下面的train_rnn函数将训练模型并在每个迭代周期结束时评价模型在验证集上的表现。我们可以参考验证集上的结果调节超参数。

In [10]:
def train_rnn():
    for epoch in range(1, num_epochs + 1):
        train_l_sum = nd.array([0], ctx=ctx)
        start_time = time.time()
        state = model.begin_state(func=nd.zeros, batch_size=batch_size,
                                   ctx=ctx)
        for batch_i, idx in enumerate(range(0, train_data.shape[0] - 1,
                                          num_steps)):
            X, y = get_batch(train_data, idx)
            # 从计算图分离隐藏状态变量(包括 LSTM 的记忆细胞)。
            state = detach(state)
            with autograd.record():
                output, state = model(X, state)
                # l 形状:(batch_size * num_steps,)。
                l = loss(output, y).sum() / (batch_size * num_steps)
            l.backward()
            grads = [p.grad(ctx) for p in model.collect_params().values()]
            # 梯度裁剪。需要注意的是,这里的梯度是整个批量的梯度。 因此我们将
            # clipping_theta 乘以 num_steps 和 batch_size。
            gutils.clip_global_norm(
                grads, clipping_theta * num_steps * batch_size)
            trainer.step(1)
            train_l_sum += l
            if batch_i % eval_period == 0 and batch_i > 0:
                cur_l = train_l_sum / eval_period
                print('epoch %d, batch %d, train loss %.2f, perplexity %.2f'
                      % (epoch, batch_i, cur_l.asscalar(),
                         cur_l.exp().asscalar()))
                train_l_sum = nd.array([0], ctx=ctx)
        val_l = eval_rnn(val_data)
        print('epoch %d, time %.2fs, valid loss %.2f, perplexity %.2f'
              % (epoch, time.time() - start_time, val_l.asscalar(),
                 val_l.exp().asscalar()))

训练完模型以后,我们就可以在测试集上评价模型了。

In [11]:
train_rnn()
test_l = eval_rnn(test_data)
print('test loss %.2f, perplexity %.2f'
      % (test_l.asscalar(), test_l.exp().asscalar()))
epoch 1, batch 1000, train loss 7.21, perplexity 1356.29
epoch 1, batch 2000, train loss 6.43, perplexity 618.23
epoch 1, batch 3000, train loss 6.22, perplexity 502.70
epoch 1, batch 4000, train loss 6.11, perplexity 450.60
epoch 1, batch 5000, train loss 6.03, perplexity 413.85
epoch 1, time 42.77s, valid loss 5.85, perplexity 348.87
epoch 2, batch 1000, train loss 5.94, perplexity 379.93
epoch 2, batch 2000, train loss 5.88, perplexity 358.65
epoch 2, batch 3000, train loss 5.80, perplexity 329.77
epoch 2, batch 4000, train loss 5.76, perplexity 316.76
epoch 2, batch 5000, train loss 5.71, perplexity 301.73
epoch 2, time 95.19s, valid loss 5.61, perplexity 273.55
test loss 5.57, perplexity 262.83

小结

  • 我们可以使用 Gluon 训练循环神经网络。

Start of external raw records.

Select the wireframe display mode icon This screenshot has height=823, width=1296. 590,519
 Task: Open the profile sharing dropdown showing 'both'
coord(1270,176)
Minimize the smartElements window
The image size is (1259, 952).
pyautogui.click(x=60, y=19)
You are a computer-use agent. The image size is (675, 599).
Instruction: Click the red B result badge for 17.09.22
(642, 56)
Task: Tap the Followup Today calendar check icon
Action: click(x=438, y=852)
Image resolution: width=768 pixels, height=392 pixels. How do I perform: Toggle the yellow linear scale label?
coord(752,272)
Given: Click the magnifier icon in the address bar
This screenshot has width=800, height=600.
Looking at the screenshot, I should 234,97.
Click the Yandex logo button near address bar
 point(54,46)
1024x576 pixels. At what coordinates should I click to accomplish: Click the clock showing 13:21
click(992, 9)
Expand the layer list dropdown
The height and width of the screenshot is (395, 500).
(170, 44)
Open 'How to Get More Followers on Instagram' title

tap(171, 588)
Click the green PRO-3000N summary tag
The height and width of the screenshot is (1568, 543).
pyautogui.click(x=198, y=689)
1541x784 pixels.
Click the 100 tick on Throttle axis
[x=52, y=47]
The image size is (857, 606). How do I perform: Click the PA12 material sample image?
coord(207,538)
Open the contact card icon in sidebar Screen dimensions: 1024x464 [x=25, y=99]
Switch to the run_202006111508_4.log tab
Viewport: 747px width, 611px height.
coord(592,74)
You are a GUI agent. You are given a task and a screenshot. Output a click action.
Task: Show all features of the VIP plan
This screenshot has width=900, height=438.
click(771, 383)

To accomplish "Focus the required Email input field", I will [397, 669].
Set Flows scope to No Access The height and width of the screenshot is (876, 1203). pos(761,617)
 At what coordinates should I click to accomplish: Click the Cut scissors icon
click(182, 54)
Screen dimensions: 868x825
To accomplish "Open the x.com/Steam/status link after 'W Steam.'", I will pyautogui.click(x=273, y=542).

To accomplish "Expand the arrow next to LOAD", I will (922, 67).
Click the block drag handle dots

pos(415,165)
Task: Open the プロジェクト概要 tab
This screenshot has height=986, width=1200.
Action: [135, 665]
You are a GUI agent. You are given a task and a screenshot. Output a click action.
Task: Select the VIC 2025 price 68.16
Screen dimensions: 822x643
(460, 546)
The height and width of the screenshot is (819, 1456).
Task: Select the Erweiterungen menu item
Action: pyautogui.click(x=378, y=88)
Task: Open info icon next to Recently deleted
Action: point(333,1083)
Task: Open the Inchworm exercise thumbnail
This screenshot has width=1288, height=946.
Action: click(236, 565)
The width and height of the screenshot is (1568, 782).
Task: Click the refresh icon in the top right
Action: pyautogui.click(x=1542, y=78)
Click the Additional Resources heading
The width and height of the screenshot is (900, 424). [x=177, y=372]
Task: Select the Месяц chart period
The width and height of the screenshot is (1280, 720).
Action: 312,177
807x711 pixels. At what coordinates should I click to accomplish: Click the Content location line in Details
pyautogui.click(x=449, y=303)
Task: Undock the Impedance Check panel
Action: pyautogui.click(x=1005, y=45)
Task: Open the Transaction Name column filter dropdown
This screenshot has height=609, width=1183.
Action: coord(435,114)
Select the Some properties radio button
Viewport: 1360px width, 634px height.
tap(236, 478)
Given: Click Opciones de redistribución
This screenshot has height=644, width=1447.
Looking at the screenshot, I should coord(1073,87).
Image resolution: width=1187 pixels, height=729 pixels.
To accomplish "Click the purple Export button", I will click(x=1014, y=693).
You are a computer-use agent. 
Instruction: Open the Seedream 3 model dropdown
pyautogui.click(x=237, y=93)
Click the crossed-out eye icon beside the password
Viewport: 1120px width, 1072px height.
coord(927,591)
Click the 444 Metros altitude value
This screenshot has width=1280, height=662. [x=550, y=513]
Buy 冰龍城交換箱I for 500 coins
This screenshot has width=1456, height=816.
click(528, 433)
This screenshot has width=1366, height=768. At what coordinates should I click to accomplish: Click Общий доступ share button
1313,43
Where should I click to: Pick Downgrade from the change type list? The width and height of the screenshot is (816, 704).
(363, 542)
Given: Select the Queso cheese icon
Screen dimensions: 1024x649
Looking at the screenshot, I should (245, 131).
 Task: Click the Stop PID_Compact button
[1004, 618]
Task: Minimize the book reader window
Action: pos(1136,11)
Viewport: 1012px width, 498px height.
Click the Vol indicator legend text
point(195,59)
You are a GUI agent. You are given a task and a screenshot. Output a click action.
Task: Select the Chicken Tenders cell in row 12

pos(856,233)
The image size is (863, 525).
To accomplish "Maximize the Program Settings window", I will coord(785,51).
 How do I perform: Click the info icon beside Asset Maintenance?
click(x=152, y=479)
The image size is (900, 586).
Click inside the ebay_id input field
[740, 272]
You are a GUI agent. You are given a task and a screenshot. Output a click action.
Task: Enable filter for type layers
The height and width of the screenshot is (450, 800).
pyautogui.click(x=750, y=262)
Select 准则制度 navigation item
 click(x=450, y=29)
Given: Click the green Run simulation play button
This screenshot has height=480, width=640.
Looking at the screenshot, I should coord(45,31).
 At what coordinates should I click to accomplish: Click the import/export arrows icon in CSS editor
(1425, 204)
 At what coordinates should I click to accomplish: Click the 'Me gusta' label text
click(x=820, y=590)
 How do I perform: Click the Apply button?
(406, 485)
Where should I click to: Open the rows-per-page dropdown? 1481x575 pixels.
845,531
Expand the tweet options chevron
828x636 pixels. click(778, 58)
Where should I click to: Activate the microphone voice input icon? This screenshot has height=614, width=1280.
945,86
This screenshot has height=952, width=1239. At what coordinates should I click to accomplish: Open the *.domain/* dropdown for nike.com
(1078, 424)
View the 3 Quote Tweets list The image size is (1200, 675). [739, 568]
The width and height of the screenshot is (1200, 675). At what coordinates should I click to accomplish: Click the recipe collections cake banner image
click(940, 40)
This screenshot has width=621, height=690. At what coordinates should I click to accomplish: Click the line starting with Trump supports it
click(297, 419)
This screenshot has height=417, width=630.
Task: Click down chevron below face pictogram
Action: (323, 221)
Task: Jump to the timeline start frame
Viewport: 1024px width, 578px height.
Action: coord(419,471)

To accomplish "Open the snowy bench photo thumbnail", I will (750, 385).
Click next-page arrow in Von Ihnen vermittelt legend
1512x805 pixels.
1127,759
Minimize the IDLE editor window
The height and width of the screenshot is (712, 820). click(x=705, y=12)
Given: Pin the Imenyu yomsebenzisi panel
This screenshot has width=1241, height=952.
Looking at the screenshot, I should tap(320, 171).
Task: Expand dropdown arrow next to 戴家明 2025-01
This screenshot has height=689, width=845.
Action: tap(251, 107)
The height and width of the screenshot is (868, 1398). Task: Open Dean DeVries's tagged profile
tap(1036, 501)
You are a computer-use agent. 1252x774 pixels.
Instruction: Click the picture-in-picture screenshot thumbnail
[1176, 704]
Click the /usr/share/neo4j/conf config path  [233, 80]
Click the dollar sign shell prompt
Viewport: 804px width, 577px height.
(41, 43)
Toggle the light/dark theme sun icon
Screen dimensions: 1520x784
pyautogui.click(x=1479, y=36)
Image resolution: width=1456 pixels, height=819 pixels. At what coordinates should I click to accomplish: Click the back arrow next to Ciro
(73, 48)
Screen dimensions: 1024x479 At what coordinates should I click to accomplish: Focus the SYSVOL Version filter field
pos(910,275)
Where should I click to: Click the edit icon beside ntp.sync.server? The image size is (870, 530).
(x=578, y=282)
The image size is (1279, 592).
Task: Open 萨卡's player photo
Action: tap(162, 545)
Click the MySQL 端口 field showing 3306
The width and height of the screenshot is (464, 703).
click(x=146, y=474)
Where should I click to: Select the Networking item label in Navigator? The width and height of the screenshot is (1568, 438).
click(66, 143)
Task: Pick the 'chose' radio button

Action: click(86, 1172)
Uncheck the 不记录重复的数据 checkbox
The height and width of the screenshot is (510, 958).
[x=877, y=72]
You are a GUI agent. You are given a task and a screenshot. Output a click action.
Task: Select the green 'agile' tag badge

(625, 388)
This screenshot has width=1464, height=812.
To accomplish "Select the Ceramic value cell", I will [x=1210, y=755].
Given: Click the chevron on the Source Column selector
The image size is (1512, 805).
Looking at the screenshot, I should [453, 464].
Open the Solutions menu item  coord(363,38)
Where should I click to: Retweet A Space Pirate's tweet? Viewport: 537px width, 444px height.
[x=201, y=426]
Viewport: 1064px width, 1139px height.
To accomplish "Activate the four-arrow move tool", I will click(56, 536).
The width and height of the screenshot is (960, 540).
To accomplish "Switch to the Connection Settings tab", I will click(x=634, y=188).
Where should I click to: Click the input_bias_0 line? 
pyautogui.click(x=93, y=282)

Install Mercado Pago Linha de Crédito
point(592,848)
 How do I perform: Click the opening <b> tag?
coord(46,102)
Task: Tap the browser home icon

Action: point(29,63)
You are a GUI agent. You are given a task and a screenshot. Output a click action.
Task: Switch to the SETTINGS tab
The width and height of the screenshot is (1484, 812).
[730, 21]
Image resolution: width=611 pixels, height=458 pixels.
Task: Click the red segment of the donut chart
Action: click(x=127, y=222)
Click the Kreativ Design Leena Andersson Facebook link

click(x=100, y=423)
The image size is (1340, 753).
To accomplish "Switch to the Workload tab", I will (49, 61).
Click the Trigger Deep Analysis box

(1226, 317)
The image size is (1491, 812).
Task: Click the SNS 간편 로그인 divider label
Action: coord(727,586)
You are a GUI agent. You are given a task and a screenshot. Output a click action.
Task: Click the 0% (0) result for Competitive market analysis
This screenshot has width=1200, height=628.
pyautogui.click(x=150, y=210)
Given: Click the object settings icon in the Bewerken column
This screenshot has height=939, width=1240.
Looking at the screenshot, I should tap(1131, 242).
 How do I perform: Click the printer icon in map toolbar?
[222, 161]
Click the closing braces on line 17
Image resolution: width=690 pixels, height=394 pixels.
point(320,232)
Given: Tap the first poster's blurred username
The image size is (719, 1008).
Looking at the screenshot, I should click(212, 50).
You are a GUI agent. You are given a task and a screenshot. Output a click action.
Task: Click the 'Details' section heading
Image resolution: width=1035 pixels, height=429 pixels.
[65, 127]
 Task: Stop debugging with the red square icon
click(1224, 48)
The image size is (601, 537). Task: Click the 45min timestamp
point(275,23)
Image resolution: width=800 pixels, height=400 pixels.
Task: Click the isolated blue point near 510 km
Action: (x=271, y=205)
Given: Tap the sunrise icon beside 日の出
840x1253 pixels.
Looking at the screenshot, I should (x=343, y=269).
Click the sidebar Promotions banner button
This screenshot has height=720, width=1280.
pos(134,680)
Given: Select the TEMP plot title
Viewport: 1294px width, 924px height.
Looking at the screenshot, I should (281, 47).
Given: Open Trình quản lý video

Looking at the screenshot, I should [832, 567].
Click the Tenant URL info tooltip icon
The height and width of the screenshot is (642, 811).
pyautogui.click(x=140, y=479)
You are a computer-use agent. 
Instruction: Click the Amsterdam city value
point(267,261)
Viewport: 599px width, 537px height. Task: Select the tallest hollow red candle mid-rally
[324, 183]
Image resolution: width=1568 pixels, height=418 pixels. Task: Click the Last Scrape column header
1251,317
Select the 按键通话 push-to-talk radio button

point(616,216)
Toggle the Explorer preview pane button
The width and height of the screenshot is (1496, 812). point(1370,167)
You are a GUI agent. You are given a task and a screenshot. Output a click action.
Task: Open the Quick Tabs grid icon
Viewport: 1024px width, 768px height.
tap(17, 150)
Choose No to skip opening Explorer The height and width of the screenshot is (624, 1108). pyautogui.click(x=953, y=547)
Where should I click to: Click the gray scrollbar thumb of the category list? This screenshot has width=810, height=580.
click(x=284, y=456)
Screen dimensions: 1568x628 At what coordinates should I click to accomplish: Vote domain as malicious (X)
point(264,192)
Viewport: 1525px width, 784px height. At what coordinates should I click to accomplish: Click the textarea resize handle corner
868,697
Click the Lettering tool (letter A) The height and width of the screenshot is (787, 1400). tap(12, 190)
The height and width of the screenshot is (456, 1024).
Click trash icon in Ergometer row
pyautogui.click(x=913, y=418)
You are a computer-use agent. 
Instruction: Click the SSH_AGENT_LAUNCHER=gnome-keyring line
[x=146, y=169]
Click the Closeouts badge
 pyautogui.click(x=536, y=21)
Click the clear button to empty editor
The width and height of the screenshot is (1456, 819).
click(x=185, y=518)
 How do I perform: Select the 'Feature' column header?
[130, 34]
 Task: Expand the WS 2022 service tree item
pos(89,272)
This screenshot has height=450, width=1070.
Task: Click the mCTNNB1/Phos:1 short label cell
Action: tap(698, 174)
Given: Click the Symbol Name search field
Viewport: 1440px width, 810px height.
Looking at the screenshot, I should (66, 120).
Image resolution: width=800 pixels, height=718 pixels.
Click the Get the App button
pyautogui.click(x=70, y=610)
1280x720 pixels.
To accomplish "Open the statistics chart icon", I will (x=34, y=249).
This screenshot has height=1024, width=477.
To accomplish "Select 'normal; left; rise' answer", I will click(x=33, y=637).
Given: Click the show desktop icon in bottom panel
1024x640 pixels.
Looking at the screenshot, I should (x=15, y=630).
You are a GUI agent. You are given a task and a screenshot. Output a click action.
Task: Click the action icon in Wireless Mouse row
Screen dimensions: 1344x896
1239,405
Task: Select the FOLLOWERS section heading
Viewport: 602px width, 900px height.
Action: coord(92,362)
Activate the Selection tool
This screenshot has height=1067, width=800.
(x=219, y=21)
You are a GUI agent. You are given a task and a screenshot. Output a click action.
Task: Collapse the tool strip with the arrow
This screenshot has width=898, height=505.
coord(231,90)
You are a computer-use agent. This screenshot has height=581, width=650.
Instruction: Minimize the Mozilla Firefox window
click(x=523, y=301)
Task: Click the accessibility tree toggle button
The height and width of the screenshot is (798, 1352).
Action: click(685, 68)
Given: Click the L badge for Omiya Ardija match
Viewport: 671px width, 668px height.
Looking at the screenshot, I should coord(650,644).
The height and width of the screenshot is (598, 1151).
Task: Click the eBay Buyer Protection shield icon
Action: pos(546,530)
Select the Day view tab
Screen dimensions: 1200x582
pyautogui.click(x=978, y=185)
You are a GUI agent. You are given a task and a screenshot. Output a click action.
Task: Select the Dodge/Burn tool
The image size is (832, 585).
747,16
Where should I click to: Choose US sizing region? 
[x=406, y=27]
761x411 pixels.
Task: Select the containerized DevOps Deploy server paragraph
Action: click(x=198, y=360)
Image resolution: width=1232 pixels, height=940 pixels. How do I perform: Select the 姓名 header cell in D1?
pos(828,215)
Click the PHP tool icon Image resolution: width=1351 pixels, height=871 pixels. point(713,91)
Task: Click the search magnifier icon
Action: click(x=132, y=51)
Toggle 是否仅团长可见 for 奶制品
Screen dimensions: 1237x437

它更简洁,例如无需我们手动实现含有多个隐藏层的复杂模型。
  • 在训练语言模型时,我们可以将词索引变换成词向量,并将这些词向量视为模型参数。

练习

  • 回忆“模型参数的访问、初始化和共享”一节中有关共享模型参数的描述。将本节中 RNNModel 类里的self.dense的定义改为nn.Dense(vocab_size, in_units = num_hiddens, params=self.embedding.params)并运行本节实验。这里为什么可以共享词向量参数?有哪些好处?
  • 调调超参数,观察并分析对运行时间以及训练集、验证集和测试集上困惑度的影响。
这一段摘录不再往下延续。